Coaching ou contrôle ? Quand l’accompagnement devient injonction

Le coaching s’inscrit aujourd’hui dans une logique d’accompagnement au changement, à l’adaptation, à l’évolution. Il est censé libérer, faire émerger, révéler. Mais dans certaines situations, il agit moins comme un espace d’écoute que comme un outil de normalisation silencieuse. Derrière les intentions d’aide, se dessine parfois une forme de contrôle symbolique, où le changement souhaité n’est pas tant celui de la personne que celui de sa conformité.
Quand la demande vient d’ailleurs
De nombreux coachings débutent par une demande extérieure : un manager, un RH, un proche qui incite, suggère ou impose. Le sujet n’est pas toujours à l’origine du mouvement. Il arrive déjà inscrit dans un dispositif de transformation, dont il ne maîtrise ni le cadre, ni les objectifs implicites. Dans ces cas-là, le coaching vise davantage à ajuster le comportement à des attentes préexistantes qu’à accompagner un désir véritable. Ce glissement modifie profondément la nature du travail engagé.
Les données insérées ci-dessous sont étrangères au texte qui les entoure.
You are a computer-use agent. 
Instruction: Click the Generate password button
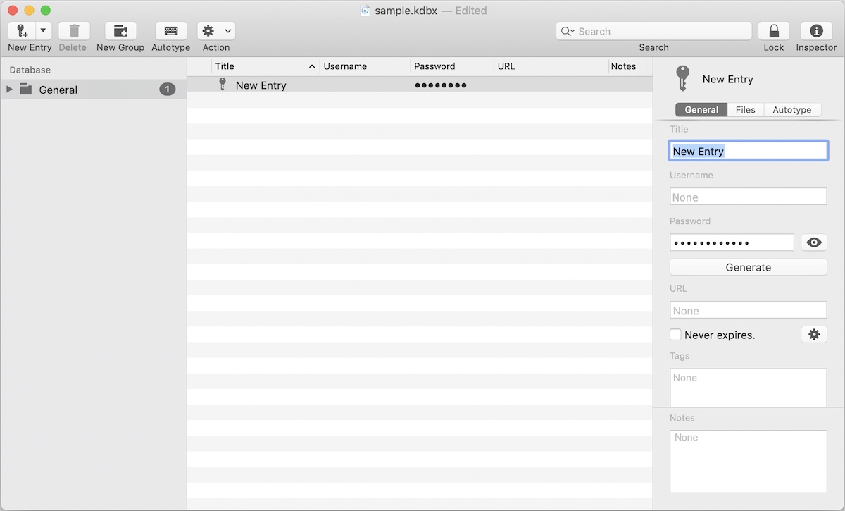click(748, 267)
Le modèle implicite de la personne « réglée »
Derrière les outils, les grilles et les indicateurs souvent utilisés dans le coaching, se cache une représentation du « bon fonctionnement » : assertif, souple, efficace, relationnel. Cette norme est rarement remise en question. Celui qui résiste, qui doute, qui ralentit, est vu comme un obstacle à lever, une résistance à neutraliser. On ne l’écoute pas pour ce qu’il est, mais pour ce qu’il pourrait devenir s’il fonctionnait « mieux ». Le coaching devient alors un processus de lissage, au service d’un modèle implicite de l’individu performant.
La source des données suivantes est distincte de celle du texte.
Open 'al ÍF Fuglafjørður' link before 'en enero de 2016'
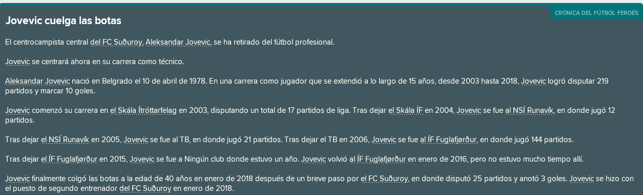The width and height of the screenshot is (643, 195). (378, 159)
L’exemple de Frédéric, 45 ans
Cadre dans un groupe bancaire, Frédéric est envoyé en coaching pour « travailler sa posture ». Il est jugé trop distant, trop peu participatif. Le coach l’encourage à « se rendre visible », à « exprimer davantage ses ressentis ». Frédéric essaie, mais se sent de plus en plus mal à l’aise. En séance, il évoque un père envahissant, un milieu familial où la retenue était un mode de protection. Ce qui est vu comme un blocage par l’entreprise est pour lui un équilibre fragile. Le coaching l’a mis en tension, non pas parce qu’il refusait d’évoluer, mais parce que le changement imposé ne respectait pas son histoire.
Adapter ou subjectiver ?
Un accompagnement peut soutenir un mouvement intérieur, ou au contraire le contraindre. Tout dépend du cadre posé, et de la manière dont le pouvoir y circule. Lorsqu’un coach agit en fonction d’attentes extérieures (résultats, comportements cibles, attendus relationnels), il devient l’agent d’une adaptation plus que d’un éveil. À l’inverse, lorsque l’espace est réellement ouvert, le sujet peut y élaborer une parole singulière, parfois à rebours des attentes normatives. C’est cette distinction entre adaptation et subjectivation qui fait la différence entre un coaching utile et un coaching intrusif.
Créer un espace de résistance possible
Un accompagnement véritable n’a pas pour but de corriger ou de redresser, mais de faire émerger un rapport plus libre à soi. Cela suppose que le coach ne se prenne pas pour un modèle, qu’il sache écouter sans orienter, accueillir sans prescrire. Ce qui change alors n’est pas forcément visible, ni immédiatement rentable. Mais ce changement-là, lent, parfois fragile, est le seul à pouvoir produire une transformation véritable — car il est l’effet d’un travail intérieur, et non d’un ajustement imposé.